I couldn’t escape this simple, pure, unmistakable, yet theoretically impossible thought:
There has to be a way for both of you to lose.
This is not hatred in the cartoon sense. I don’t want bad things to happen to the players as people. I don’t want careers ended. I don’t want injuries. I want something far more refined. Far more adult.
I want consequences.
I want a game so ugly, so spiritually bankrupt, that the league office has to step in afterward and say, “You know what? No. Nobody gets this one.”
This is the kind of emotion you only understand if you’ve been marinating in a division rivalry for long enough that logic has abandoned the building. The Seahawks and the 49ers aren’t just teams the Rams play. They’re recurring irritants. They’re neighbors who borrow your tools and return them broken. They’re the guy who cuts you off in traffic and then slows down. They’re the people who clap when the plane lands.
So when they play each other, the usual fan math breaks down. You’re supposed to root for whichever outcome helps your team more in the standings. You’re supposed to be pragmatic. Strategic. Mature. Or you just don’t care enough. But this is the playoffs, and if you’re lucky enough to progress past your own match, you need to play against one of these teams.
In this scenario though, there is no emotionally satisfying outcome where one of them wins. One team winning means smugness. The other losing means excuses. And both outcomes are intolerable.
What you really want is chaos.
You want a game where:
Both quarterbacks look miserable
Both fanbases end up needing blood pressure medication
The announcers start saying things like “that was a penalty, and probably illegal in 37 states”
Nobody leaves feeling good about what they just watched
You start rooting for dropped interceptions. Missed field goals.
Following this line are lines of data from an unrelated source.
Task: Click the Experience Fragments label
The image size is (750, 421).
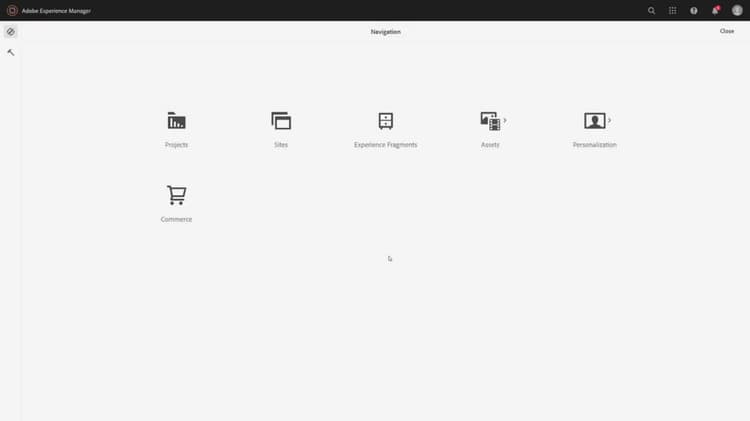Action: point(386,145)
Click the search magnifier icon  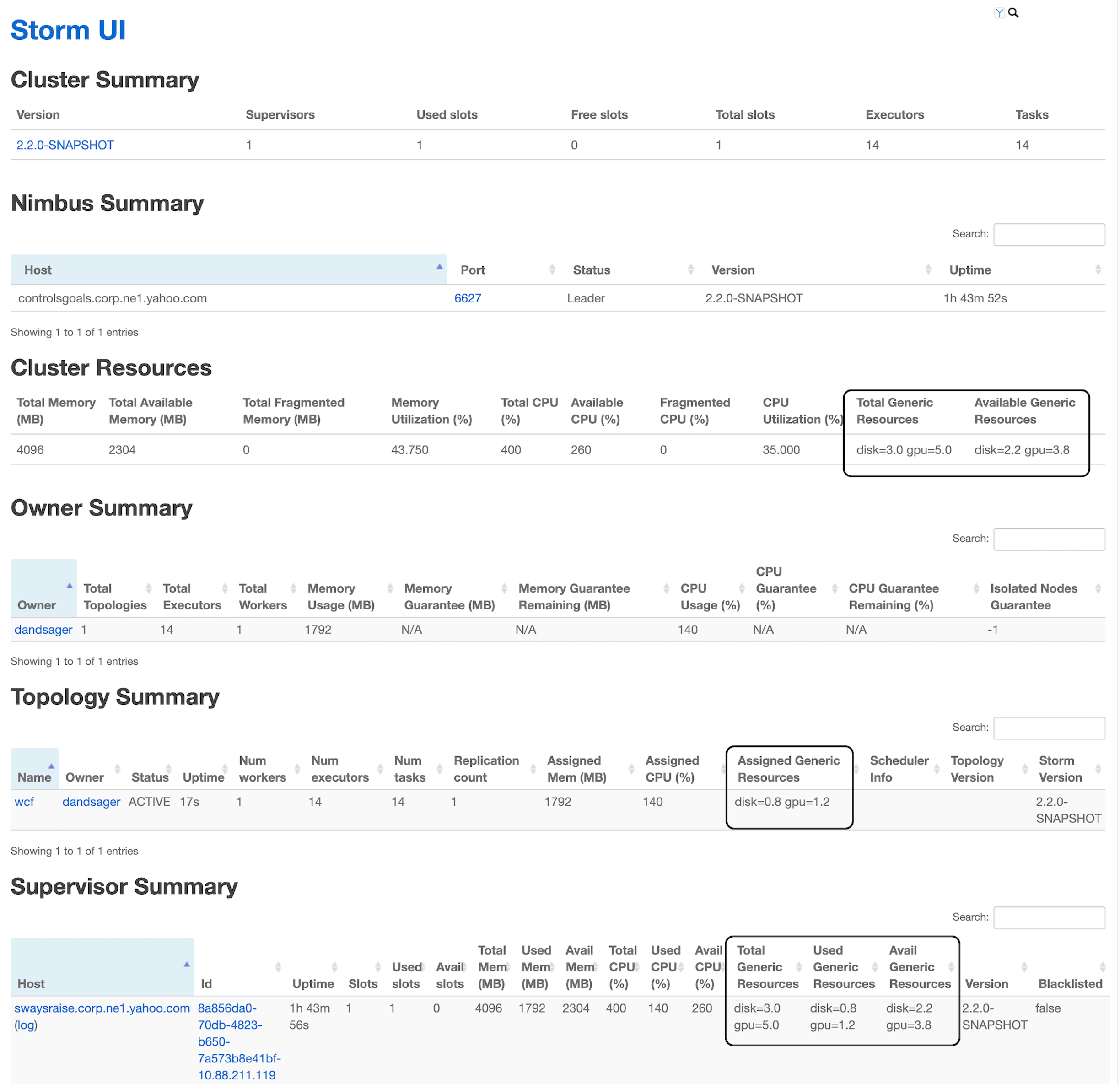point(1013,12)
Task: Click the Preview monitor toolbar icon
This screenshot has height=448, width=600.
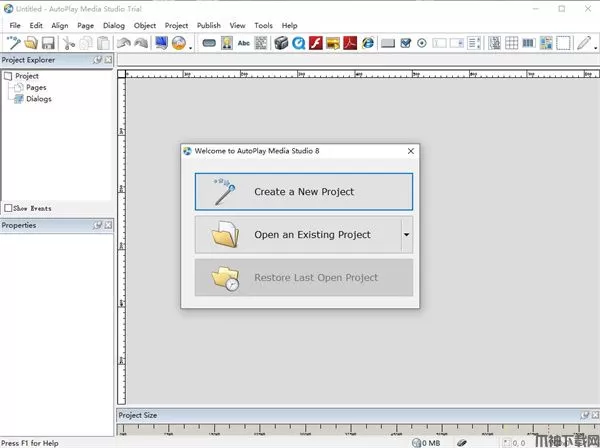Action: tap(161, 43)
Delay-of-game penalties after timeouts. You don’t even care who commits them — you just want the game to feel bad.
There’s a very specific flavor of schadenfreude that only division rivals can provide. It’s not the joy of dominance. It’s the joy of shared discomfort. The hope that both teams walk away thinking, “We won, but… do we actually suck?”
This is why ties should be more common, by the way. Not because they’re fair, but because they’re emotionally perfect. Nobody celebrates a tie. Nobody feels accomplished. Everyone goes home unsettled. That’s a gift.
But since ties are rare, you improvise. You root for overtime. Then double overtime. You root for weather. You root for referees to make everything feel slightly off. You root for the postgame discourse to be unbearable.
You start fantasizing about outcomes that defy the realm of reality.
This is not pettiness. This is earned resentment. Years of divisional nonsense distilled into a single Sunday afternoon.
And here’s the thing — this feeling isn’t unique to Rams fans. It exists everywhere.
Packers fans watching Bears–Vikings. Yankees fans watching Red Sox–Astros. Spurs fans watching Arsenal and Chelsea trip over each other. The desire for mutual failure is universal. It’s the dark matter of sports fandom. Invisible, but holding everything together.
Because at the end of the day, sports aren’t just about loving your team. They’re about knowing exactly who you’d prefer to see miserable — and being honest about it.
So yes. I watched Seahawks–49ers yesterday. And no, I didn’t care who won. In fact, it was evident by the second quarter that the Seahawks were going to massacre the Niners, and that’s how it ended.
I’d have preferred they still be playing, in fact, in maybe the 27th or 28th overtime. Alas, here we are.
But you know what? I enjoyed watching it, because while only half of the participants ended up miserable, that’s half more than were miserable when the game started. And honestly? That’s the healthiest place a rival fan can be.
No, both teams cannnot lose, it turns out. But one can, while I win as a fan, and that’s gotta be good enough.
Torsten / 120 Proof Ball
Proof that the internet was a mistake.